Behold The Brand New HTML5 Logo

Robin Wauters

Robin Wauters is the European Editor of tech blog The Next Web and lead editor of Virtualization.com. He was a senior staff writer at TechCrunch until his departure in February 2012. Aside from his professional blogging activities, he’s an entrepreneur, event organizer, occasional board adviser and angel investor but most importantly an all-round startup champion. Wauters lives and works in... → Learn More

Tuesday, January 18th, 2011

HTML5, the next major revision of the HTML standard you’ve most certainly heard of as a TechCrunch reader, now comes with added logo, courtesy of W3C.

The logo is available under a permissive license (Creative Commons 3.0 By). See the FAQ section for more information and check out the badge builder.
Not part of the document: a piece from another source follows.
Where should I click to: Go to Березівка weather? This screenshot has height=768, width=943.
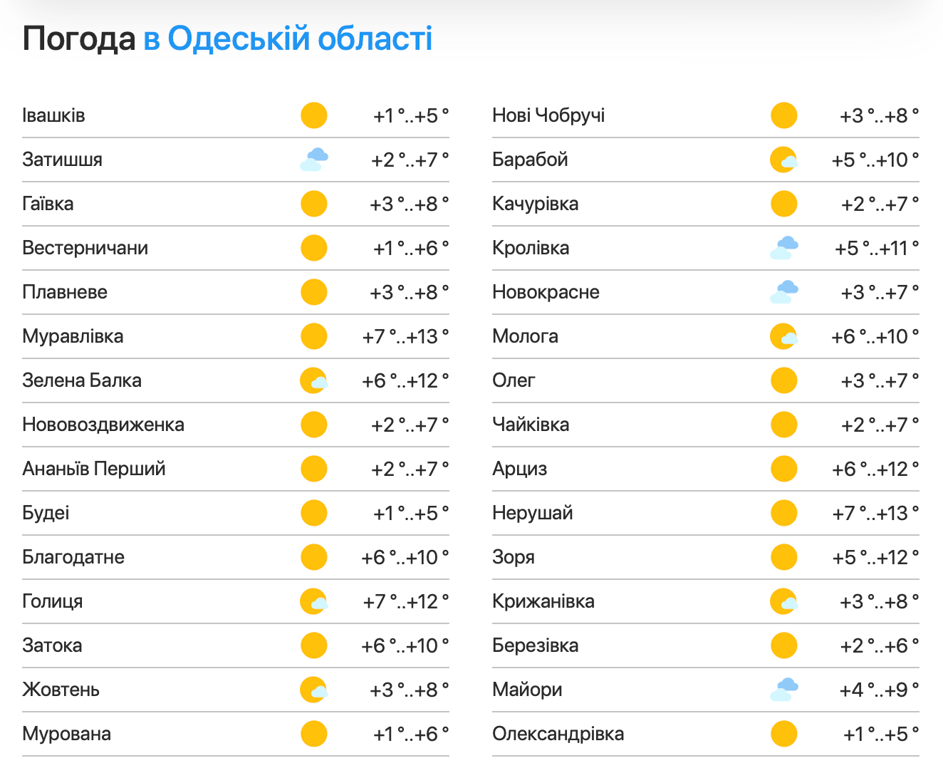(535, 646)
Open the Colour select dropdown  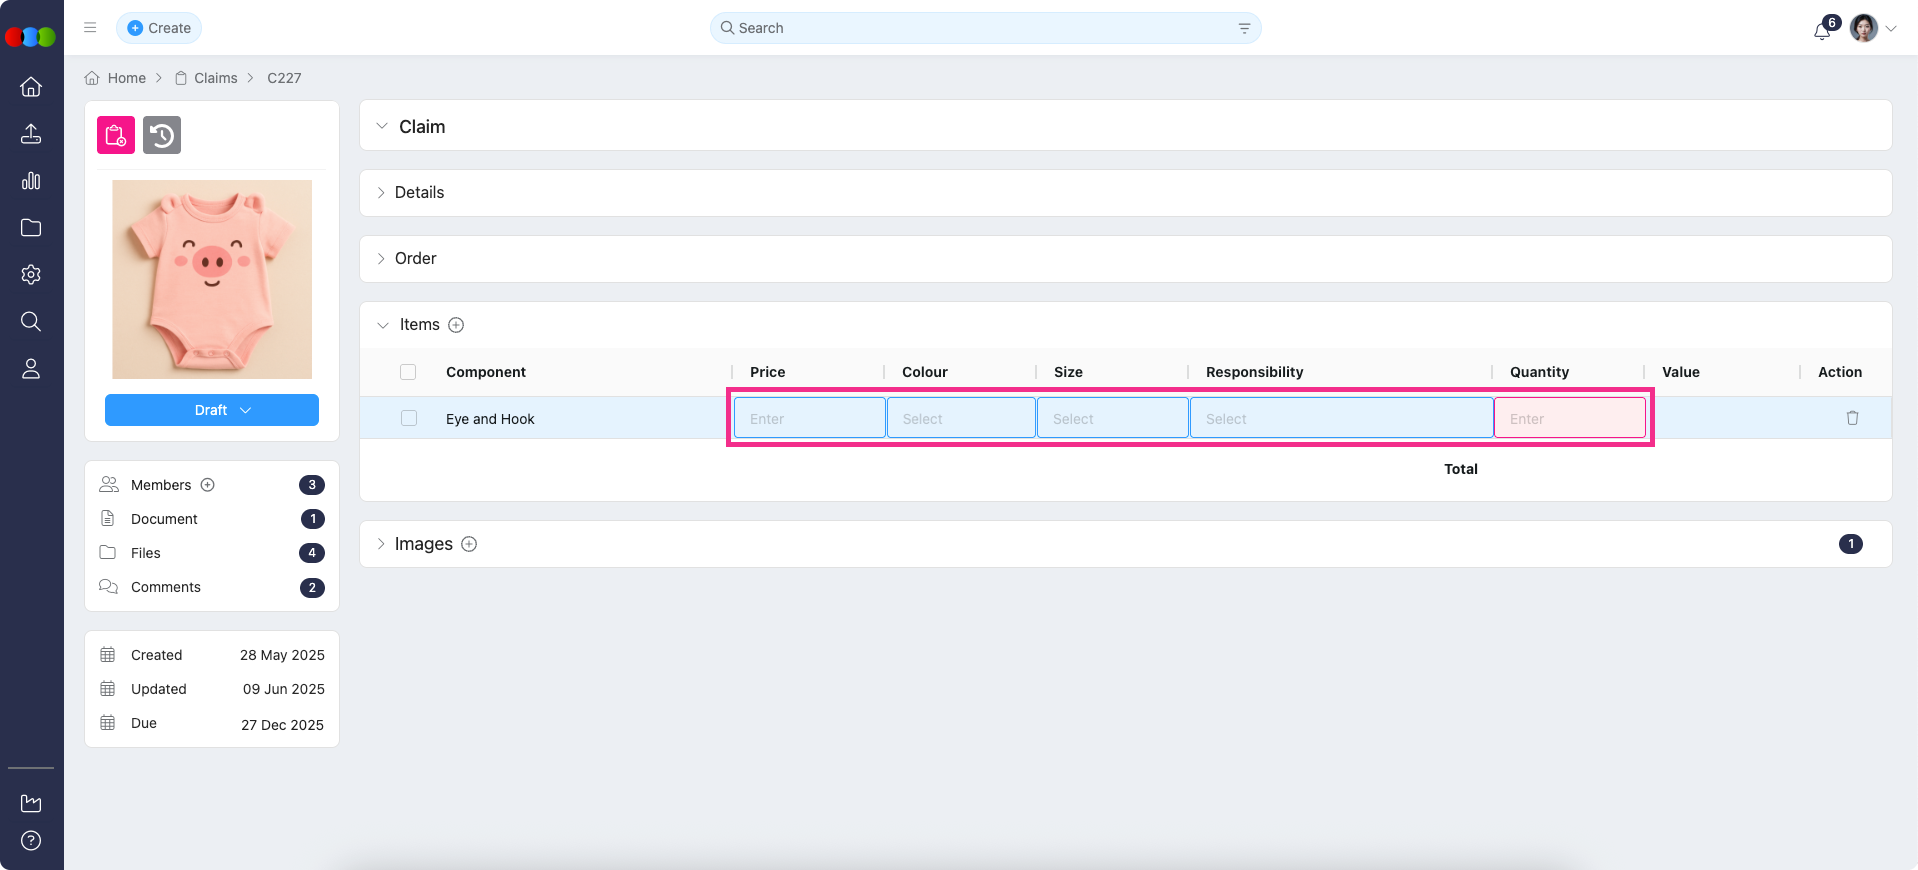tap(961, 418)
Here’s the creative pitch:

It stands strong and true, resilient and universal as the markup you write. It shines as bright and as bold as the forward-thinking, dedicated web developers you are. It’s the standard’s standard, a pennant for progress. And it certainly doesn’t use tables for layout.

And here’s a bit more useful background information, provided by Ian Jacobs:

A number of people have already asked me “What does the logo represent?”

We intend for it to be an all-purpose banner for HTML5, CSS, SVG, WOFF, and other technologies that constitute an open web platform. The logo does not have a specific meaning; it is not meant to imply conformance or validity, for example.

The logo represents “the Web platform” in a very general sense.

Ok then.

They’re also selling T-shirts and giving away free stickers!

Seriously, what do you think about the logo?